Under the TEACHNJ ACT of 2012, acquisition of tenure went from three years to four years. There are several ways to meet this requirement. First, a teacher can work in her position for four full consecutive calendar years. Second, the teacher can serve for four consecutive school years, and begin employment in the following year; the common way this is expressed is “four school years plus a day.” Third, a teacher can attain tenure if her total time worked equals greater than four school years within any five consecutive school years. This final method allows a teacher to take time off to care for a baby without having to re start her tenure clock from day one.
However, there is an exception that provides that certain “time” does not count. New Jersey’s education laws provides that someone who is replacing another employee while that employee is out on a leave of absence, or period of disability or disqualification – a frequent example being a teacher who is hired to replace another teacher out on maternity leave – cannot use that replacement time to count for the acquisition of tenure. This is relatively straightforward in the case, for example, of someone who comes in to replaces a teacher who is out on maternity leave, and then loses her job when the first teacher returns. However, what about someone who is hired to replace a teacher on maternity leave, but then gets another teacher position and stays when mom returns to work? Can she count her original time because she is a permanent employee and her time was continuous, even if the initial time was served as a replacement? This is a far more difficult question for which until recently the courts had not spoken.

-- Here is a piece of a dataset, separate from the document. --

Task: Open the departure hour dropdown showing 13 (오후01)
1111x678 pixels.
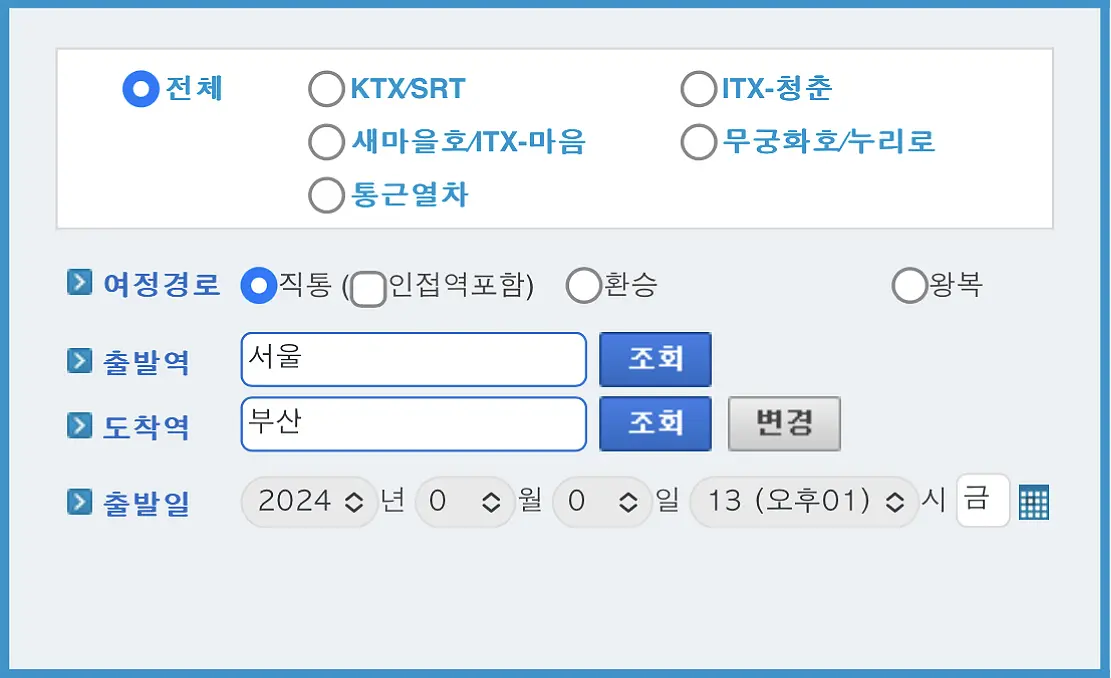Action: 801,501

However, recently the Supreme Court of New Jersey finally addressed this question straight on. In that case, three teachers were let go by the Bridgewater Board of Education. If the time the spent as replacements for other teachers out on leave, they would have tenure. However, the Board of Education argued that this time should not count under the “replacement” exception to counting time for tenure. The teachers, obviously, argued that since they had been working straight for more than the time required for tenure, it should count. Two had received some form of notice that the time would not count, one did not.